There is enough evidence out there at this point supporting highly connected, reasonably dense, pedestrian supportive environments that the medical community should be shouting for land use improvements, sidewalks, bike paths, street trees, etc. from their squat, single-story rooftops. And believe me, I understand that there is enough to do just chasing an ever-expanding list of ailments in a structurally-unsound/fundamentally-flawed healthcare system. And we are talking about crossing over the walls around not two, but three disciplines: between private healthcare and public health, and between public health and urban planning.

But just because medical practice folks may leave traditional environmental health (drinking water and the like) to the county public health authorities doesn't mean they can't leap over those walls to urban design and land use - because unlike water treatment, each and every medical professional makes at least one transportation decision every day, and land use decisions at least every time they buy a house, rent office space, or go to work with a practice that rents office space.

At the end of the 19th century, these were not separate disciplines - physicians forcefully advocated for environmental changes in their communities - Dr. John M. Manning was one such physician in Durham. But the professionalization of urban planning and public health relegated physicians to a primary role of writing prescriptions and cutting things out of people - although there have always been activists and advocates among our ranks. In urban planning, economics became the disciplinary firmament upon which planning decisions would rest, and public health would fail to evolve within urban planning for 90 years - resting upon notions of urban spaces breathing miasmas that could be dispersed with enough distance between uses that were not 'complimentary'. What allows you the greatest distance between uses? Cars and trucks, which demand ever-bigger roads and parking space that could support a small house.

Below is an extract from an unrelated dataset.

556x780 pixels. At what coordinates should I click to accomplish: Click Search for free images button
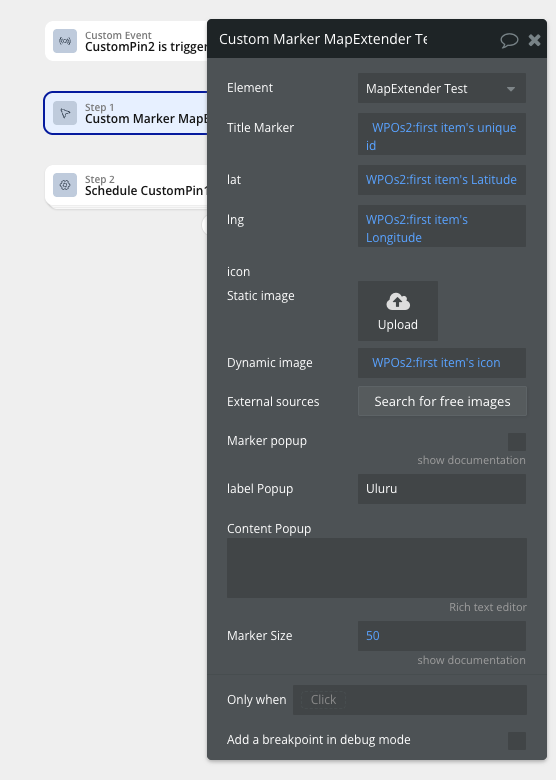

And while planners have begun to compensate for the flaws in use-based zoning, the stated justifications are unconfident and uncertain, often crippled by resting on the notion of design superiority - which is too subjective to ever persuade anyone, and may have been permanently sullied by Le Corbusier and other silly adherents to the notion that modern architecture would save the world.

The time, therefore, is ripe for a return of medical professionals to the fray. We have begun to see the effects of what we have wrought - a car-only world that disenfranchises the elderly, children, the disabled, and, more broadly - the non-iron-clad human from participation in our public space, trapping them in segregated private spaces from which they can only escape in a 2 ton vehicle. Notwithstanding broader impacts on the environment, this sedentary isolation does not make for healthy people.

In not-so-short, I would ask medical professionals, the next time they are at work, to think about how many places they could reasonably walk to during their lunch hour 'break'. I remember being moved by the number of patients who told me that they would get out and walk during their lunch hour, but they found walking in circles around the company parking lot too depressing. Advocating for better land use and transportation is, in short, patient advocacy.